Ezra Holdings: The distressed offshore and marine (O&M) group said on Thursday that it has entered into a binding proposal with Asia Fund Space (HK) Ltd (AFS) that will see existing assets spun off under a separate trust. AFS, a financial consultancy specialist, will also invest S$1 million into the reorganised Ezra in exchange for 92 per cent of its enlarged share capital.

MindChamps PreSchool: The largest premium preschool operator and franchiser in Singapore said on Thursday that net profit fell 15 per cent to S$4.6 million for the financial year ended Dec 31, as higher costs offset its higher revenues. Revenue rose 24 per cent to S$22.8 million, largely thanks to a $3.2 million gain in school fees from new centres it acquired or opened.

Oceanus Group: The premium seafood supplier, which has been on the Singapore Exchange's (SGX) watch-list since December 2015, said on Thursday that it was finally back in the black, with a net profit attributable to shareholders of 176 million yuan (S$36.8 million) for the year ended Dec 31, 2017, from a loss of 62.2 million yuan the year before.

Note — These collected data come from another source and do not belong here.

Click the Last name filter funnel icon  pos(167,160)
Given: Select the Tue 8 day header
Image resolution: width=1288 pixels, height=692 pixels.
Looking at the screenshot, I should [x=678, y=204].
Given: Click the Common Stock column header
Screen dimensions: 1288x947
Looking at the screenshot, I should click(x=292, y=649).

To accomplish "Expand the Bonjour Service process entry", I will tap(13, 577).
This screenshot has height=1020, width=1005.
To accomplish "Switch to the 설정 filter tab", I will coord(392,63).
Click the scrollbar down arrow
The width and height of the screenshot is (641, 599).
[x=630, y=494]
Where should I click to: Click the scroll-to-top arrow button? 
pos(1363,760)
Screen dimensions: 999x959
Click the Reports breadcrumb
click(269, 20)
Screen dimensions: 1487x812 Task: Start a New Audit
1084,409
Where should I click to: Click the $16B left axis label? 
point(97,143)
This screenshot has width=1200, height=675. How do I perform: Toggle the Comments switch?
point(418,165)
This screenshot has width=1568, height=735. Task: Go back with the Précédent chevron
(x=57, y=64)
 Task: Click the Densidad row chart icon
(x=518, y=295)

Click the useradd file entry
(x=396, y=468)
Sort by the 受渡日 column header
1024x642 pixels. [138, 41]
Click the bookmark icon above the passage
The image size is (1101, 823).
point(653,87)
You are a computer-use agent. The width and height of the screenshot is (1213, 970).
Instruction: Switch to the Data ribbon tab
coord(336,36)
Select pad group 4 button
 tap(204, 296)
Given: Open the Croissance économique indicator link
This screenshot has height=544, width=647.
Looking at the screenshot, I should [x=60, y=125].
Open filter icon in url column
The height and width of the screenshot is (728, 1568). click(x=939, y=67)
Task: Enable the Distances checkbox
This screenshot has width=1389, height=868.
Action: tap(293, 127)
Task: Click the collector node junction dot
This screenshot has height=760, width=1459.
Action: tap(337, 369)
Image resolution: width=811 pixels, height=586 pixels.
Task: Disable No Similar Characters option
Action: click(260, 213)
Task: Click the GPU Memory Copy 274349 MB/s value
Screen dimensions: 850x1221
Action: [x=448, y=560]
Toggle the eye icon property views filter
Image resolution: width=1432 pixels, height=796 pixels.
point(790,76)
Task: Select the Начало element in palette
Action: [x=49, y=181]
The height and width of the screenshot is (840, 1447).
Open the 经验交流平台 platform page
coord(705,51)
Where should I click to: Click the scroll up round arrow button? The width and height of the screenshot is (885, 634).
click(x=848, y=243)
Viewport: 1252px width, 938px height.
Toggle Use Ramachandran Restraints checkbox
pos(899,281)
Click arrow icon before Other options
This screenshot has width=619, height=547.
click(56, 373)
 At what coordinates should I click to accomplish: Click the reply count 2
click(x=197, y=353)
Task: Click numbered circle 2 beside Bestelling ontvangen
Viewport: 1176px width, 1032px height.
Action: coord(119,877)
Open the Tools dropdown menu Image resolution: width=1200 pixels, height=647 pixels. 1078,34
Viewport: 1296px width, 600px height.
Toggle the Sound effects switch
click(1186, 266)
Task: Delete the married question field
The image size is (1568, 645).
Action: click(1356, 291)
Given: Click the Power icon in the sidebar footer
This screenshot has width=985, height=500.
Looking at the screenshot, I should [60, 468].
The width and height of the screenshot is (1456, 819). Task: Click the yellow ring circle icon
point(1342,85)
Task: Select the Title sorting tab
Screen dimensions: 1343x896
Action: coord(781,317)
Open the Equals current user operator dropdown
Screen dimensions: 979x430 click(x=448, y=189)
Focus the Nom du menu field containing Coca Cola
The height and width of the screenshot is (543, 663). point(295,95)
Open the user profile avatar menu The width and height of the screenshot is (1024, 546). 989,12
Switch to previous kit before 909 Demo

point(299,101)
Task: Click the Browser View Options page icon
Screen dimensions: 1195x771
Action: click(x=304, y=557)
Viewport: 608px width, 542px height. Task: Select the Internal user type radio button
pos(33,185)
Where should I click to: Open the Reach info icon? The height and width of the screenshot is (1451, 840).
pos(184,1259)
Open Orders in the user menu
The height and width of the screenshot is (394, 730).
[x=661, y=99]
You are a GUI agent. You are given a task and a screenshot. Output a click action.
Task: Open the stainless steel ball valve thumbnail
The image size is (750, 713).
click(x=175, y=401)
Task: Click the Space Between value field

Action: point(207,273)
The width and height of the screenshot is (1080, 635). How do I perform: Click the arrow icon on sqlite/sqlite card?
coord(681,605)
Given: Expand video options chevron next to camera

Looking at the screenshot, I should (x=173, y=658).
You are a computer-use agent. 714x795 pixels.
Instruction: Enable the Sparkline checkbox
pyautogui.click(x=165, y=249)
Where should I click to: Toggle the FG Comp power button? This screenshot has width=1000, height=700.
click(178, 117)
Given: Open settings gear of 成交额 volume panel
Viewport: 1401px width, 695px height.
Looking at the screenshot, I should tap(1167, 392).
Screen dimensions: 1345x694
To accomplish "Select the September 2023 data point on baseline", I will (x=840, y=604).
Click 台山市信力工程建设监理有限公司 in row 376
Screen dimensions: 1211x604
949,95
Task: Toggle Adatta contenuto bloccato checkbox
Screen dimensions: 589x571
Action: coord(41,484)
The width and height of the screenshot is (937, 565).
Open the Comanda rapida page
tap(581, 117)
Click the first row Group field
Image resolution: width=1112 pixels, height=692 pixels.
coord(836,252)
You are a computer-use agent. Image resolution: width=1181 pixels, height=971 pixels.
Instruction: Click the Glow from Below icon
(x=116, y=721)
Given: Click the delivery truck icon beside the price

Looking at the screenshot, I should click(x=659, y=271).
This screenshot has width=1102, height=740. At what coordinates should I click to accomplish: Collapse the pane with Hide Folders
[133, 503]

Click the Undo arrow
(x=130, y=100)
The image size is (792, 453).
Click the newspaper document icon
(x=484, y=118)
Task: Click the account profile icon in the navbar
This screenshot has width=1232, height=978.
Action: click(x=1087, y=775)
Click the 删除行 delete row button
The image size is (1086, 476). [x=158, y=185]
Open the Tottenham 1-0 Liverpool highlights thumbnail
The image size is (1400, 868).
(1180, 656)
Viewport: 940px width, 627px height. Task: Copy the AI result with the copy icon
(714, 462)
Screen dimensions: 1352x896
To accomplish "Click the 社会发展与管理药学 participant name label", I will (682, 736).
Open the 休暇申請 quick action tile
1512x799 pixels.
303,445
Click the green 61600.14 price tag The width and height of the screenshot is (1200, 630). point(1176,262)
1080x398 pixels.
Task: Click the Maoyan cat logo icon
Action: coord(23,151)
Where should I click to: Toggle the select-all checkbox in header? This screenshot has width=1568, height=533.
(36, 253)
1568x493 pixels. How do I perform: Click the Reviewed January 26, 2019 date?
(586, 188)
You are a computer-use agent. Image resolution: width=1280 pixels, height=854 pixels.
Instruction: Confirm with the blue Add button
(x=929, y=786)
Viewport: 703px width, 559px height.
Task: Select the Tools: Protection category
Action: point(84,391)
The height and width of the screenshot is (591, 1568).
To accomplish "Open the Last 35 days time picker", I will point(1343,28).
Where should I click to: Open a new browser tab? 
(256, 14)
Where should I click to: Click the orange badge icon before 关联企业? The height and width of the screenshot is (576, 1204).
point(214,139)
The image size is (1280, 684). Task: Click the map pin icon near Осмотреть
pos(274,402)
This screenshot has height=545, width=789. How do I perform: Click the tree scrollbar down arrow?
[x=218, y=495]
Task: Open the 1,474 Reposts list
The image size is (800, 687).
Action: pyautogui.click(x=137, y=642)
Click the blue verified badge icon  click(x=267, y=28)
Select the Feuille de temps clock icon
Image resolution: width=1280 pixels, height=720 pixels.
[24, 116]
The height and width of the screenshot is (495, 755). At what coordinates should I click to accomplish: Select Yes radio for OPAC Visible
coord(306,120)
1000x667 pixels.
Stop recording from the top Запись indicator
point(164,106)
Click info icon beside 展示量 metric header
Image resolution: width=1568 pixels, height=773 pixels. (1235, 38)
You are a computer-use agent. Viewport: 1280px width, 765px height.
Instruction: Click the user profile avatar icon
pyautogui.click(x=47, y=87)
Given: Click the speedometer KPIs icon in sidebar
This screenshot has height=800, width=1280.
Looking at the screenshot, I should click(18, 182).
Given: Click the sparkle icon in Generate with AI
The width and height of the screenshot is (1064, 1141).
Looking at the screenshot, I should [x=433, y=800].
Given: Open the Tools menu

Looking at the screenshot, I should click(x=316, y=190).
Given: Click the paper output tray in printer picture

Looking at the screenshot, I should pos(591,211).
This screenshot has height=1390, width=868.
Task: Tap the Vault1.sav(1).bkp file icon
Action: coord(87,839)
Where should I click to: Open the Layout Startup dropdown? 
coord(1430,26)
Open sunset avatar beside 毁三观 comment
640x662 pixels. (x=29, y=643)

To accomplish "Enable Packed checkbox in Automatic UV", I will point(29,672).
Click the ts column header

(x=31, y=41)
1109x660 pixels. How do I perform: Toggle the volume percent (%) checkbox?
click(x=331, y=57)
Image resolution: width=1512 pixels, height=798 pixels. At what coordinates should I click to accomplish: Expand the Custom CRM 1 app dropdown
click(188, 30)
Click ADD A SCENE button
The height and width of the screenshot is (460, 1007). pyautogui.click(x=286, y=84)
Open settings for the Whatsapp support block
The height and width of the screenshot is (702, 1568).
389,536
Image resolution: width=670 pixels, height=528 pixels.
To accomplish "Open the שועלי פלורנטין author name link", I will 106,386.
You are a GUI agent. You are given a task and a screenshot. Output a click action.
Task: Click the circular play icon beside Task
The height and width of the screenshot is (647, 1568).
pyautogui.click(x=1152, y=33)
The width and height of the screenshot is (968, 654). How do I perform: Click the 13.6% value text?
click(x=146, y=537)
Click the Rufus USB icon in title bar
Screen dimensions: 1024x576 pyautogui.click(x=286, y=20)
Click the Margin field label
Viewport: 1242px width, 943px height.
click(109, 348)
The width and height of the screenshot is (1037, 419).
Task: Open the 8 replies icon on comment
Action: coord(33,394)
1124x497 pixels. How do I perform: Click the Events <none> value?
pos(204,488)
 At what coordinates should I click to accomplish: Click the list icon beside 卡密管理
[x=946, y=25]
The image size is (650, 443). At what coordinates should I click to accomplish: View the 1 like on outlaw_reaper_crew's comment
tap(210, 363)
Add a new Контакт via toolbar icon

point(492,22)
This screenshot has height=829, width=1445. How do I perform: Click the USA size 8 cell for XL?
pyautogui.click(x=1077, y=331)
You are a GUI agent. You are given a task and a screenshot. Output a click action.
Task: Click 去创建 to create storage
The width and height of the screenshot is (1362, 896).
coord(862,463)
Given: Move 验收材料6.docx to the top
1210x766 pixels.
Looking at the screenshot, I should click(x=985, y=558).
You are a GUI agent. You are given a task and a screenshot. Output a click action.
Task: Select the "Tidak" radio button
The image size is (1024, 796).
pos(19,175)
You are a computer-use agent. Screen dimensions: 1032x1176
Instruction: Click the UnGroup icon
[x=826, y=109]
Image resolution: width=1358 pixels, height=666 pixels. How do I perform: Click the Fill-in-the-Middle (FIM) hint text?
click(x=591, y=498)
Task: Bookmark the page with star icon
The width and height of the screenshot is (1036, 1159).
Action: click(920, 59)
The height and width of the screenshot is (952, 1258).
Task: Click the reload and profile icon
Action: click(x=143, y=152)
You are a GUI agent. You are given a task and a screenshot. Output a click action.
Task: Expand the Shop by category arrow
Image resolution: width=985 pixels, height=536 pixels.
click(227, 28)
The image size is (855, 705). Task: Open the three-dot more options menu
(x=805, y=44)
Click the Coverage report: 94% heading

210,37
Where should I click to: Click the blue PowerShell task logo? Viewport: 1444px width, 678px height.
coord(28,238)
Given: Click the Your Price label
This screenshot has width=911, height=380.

InnoTek Limited: The precision metal components manufacturer announced on Thursday a dividend of one cent for fiscal 2017, double the dividend for the previous year. For the fourth quarter, it reported a 42 per cent decrease in net profit to S$2.8 million from S$4.8 million as revenue crept up 1.3 per cent to S$56.1 million, mainly due to increased revenue from its precision machining business.